Table 1. Vaccine protocols | |||
---|---|---|---|
Vaccine brand | Age first dose can be given | Onset of immunity | Repeat dose |
Eravac (rabbit viral haemorrhagic disease [RVHD]-2). Only product licensed in pet rabbits for RVHD-2 | 30 days old | 7 days | Every 9 months |
Filavac VHD K C+V (RVHD-1 and RVHD-2) | 10 weeks old | 7 days | Every 12 months |
Nobivac Myxo-RHD (myxomatosis, RVHD-1) | 5 weeks old | 3 weeks | Every 12 months |
Adapted from NOAH Compendium. |
Although research has shown RVHD-2 is endemic throughout the UK, and in the past two years the only PCR-positive tests results are RVHD-2, there is also a new strain in Australia and New Zealand referred to as K5, although it looks as though the Nobivac Myxo-RHD-1 vaccine will cover this.
These days, neutering is a standard procedure in most practices. Protocols can be discussed during consultations to help reassure owners and help them understand what is involved.
Small to medium-breed rabbits can become sexually active from four to six months, while giant breeds will become sexually mature at six to nine months of age. Neutering can be carried out anytime onwards depending on practice policy.
As they are social animals, rabbits need to be able to live together amicably without fighting or producing unwanted litters. Some are naturally dominant, and neutering may help this. However, they should still be provided with a big enough space to include separate resources to prevent conflict, such as multiple hiding places, food bowls, hay racks and sheltered areas.

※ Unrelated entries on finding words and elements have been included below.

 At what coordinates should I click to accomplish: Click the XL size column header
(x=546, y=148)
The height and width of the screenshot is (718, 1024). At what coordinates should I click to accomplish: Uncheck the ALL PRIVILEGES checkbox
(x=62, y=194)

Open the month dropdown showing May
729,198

Health benefits of neutering can also be discussed with clients, including uterine disease in does, pseudopregnancy, mammary tumours, aggressive behaviour, urine spraying and testicular tumours in bucks.
Practice health plan schemes are now available for rabbit owners at some veterinary practices these days. This allows the clients to pay in monthly instalments and helps distribute the cost for the vaccinations, six-monthly health checks and parasite control. Some plans may also offer discounts and promotions on diet and neutering.

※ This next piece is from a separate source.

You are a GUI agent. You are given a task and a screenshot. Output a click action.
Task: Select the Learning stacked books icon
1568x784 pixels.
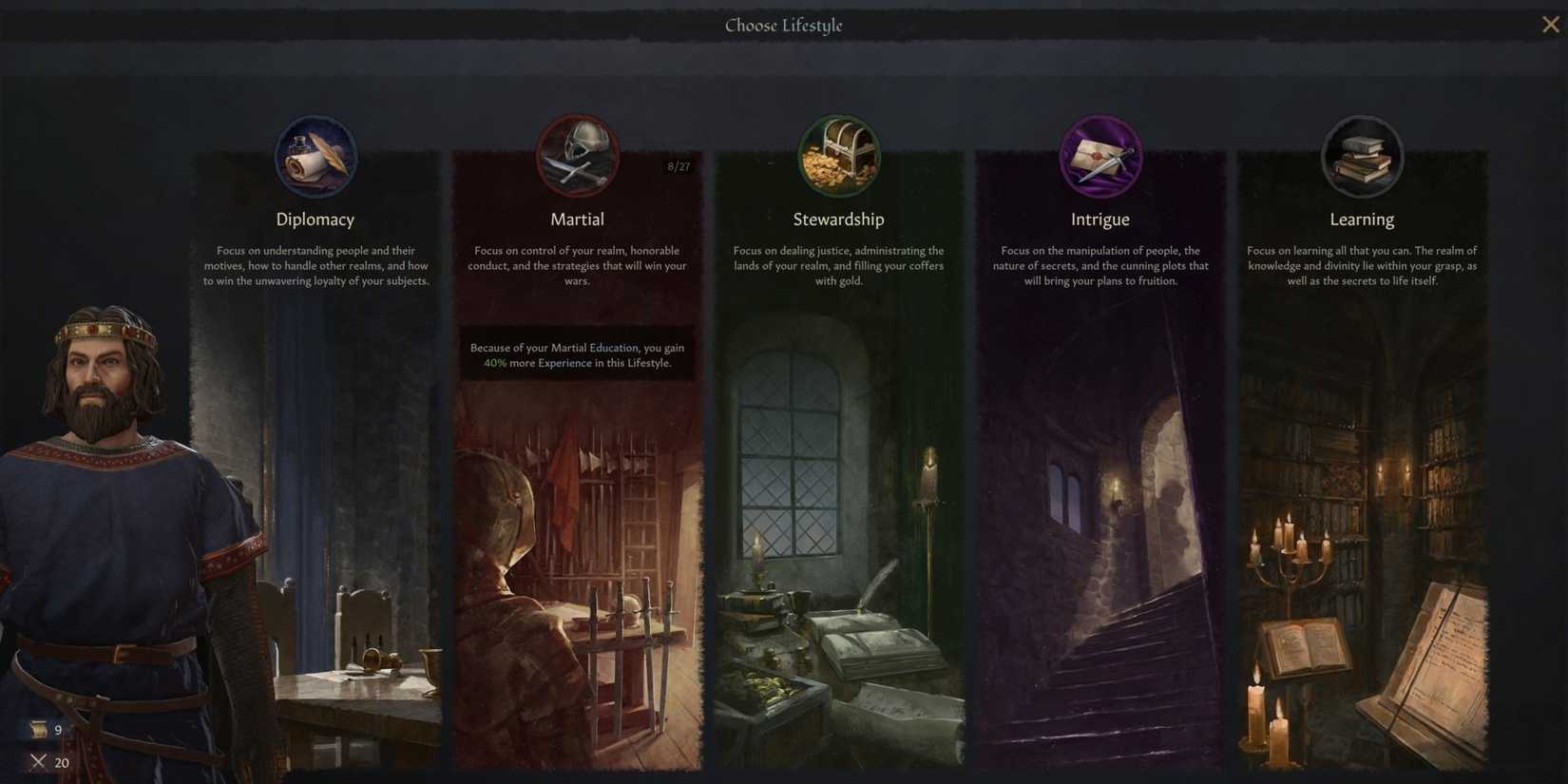(x=1362, y=156)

These schemes not only help the animal receiving the necessary preventive treatment, but also create a bond between the rabbit owner and the veterinary team.
Nowadays, rabbit medicine is constantly improving, allowing us to use a range of diagnostic techniques, and medical and surgical treatments, as never before. Insuring our rabbit patients helps cover the costs of unexpected large vet bills, and allows for further investigations and treatments without financial worries for the owner. Insurance for rabbits is becoming readily available from several companies; however, they are not as popular as those for cats and dogs.
A survey carried out by PDSA showed only 13% of UK rabbits are insured (PDSA, 2018). Although this is a very small proportion, it is a dramatic increase compared to 10 years ago when rabbit insurances barely existed. Insurance should be discussed with the owner alongside neutering and vaccinations, and advocated using care sheets and media.
Although our society has been keeping rabbits as pets for hundreds of years, the views on their lifestyle, companionship and husbandry has dramatically changed. Clients have become much more bonded to them, more observant to signs of illness and compliant to preventive care.
This is why it is so important to be offering all the advice and up-to-date information we can during our consultations and in the literature we provide. In time, this will hopefully contribute to more rabbits living healthy and happy lives for many years to come.